Ideas coalesce into culture. Humans are not the only animals to express culture. Livingston provides many examples (especially lions on the hunt). But our species alone has ‘evolved into virtually total dependence upon not our nature but our nurture. We have lost the comfortably shifting experiential balance…. We have chosen instead to gamble our future and the planet’s on ideas. This is risky.’ (10)
It’s like putting all your eggs in one basket. But I’m not sure whether, over centuries or millennia, ‘we have chosen’ or if it’s even possible to choose. Nevertheless, what’s done is done; however, can we unchoose? There’s an idea.

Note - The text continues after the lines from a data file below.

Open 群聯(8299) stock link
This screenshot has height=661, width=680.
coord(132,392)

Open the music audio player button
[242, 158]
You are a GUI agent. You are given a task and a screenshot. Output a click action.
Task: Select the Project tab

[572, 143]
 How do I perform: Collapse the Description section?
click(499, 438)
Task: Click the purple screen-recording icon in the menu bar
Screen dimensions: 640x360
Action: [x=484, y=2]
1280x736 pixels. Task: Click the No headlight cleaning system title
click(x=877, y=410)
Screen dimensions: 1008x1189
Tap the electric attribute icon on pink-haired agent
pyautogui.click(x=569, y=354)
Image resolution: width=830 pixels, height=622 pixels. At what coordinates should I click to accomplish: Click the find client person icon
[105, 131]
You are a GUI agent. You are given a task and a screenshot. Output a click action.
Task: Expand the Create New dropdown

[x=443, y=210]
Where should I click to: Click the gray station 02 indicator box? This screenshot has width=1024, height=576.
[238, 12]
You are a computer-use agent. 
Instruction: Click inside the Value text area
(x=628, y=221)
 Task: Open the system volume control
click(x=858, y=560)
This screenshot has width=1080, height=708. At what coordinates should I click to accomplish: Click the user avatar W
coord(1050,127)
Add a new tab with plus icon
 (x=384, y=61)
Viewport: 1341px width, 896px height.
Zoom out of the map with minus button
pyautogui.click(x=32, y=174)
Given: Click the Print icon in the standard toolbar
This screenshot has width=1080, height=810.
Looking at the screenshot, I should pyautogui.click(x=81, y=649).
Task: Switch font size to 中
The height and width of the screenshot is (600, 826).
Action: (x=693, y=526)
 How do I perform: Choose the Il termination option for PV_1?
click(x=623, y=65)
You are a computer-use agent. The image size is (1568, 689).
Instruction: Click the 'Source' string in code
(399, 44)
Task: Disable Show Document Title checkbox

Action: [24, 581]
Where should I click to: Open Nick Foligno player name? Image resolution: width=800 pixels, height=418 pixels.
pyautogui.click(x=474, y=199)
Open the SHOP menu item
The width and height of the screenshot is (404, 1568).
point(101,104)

As I said, ideas coalesce into culture, and in humans, culture has replaced biology. Our dependence on culture has become what Livingston calls the prosthetic device, ‘a surrogate or substitute mode of approaching or apprehending the world.’ (10) He elaborates: ‘The prosthesis is the “paradigm” [or filter]–the set of beliefs, givens, and assumptions, the culturally conditioned perceptions and understandings of the world…. Any filter will do, but none will not do…. [What it is] does not really matter as long as it performs its supportive function.’ (11)
Livingston adds that ‘the overwhelming proportion of our thinking … is devoted to technology‘ in the broadest sense, which he often calls ‘how-to-do-it’. How-to-do-it can be anything and everything–‘how to kill a chicken or how to change a tire or how to deal with a conundrum in logic or how to find purpose and meaning in the cosmos. Or indeed how to predict, organize, and control a human society.’ (11)
Like zoo animals or like dogs and cats, we cannot live in the wild, in nature, for we have replaced natural biology with domestic culture, with this prosthetic device. In the process we have domesticated ourselves and we have dominated the planet, foolishly pushing aside to their detriment (and ours) other animals and plants with erroneous regard for their conservation. We no longer know things instinctively; instead, we depend on this prosthetic device. But what have we lost, and can it be regained, and what if we should lose the prosthesis?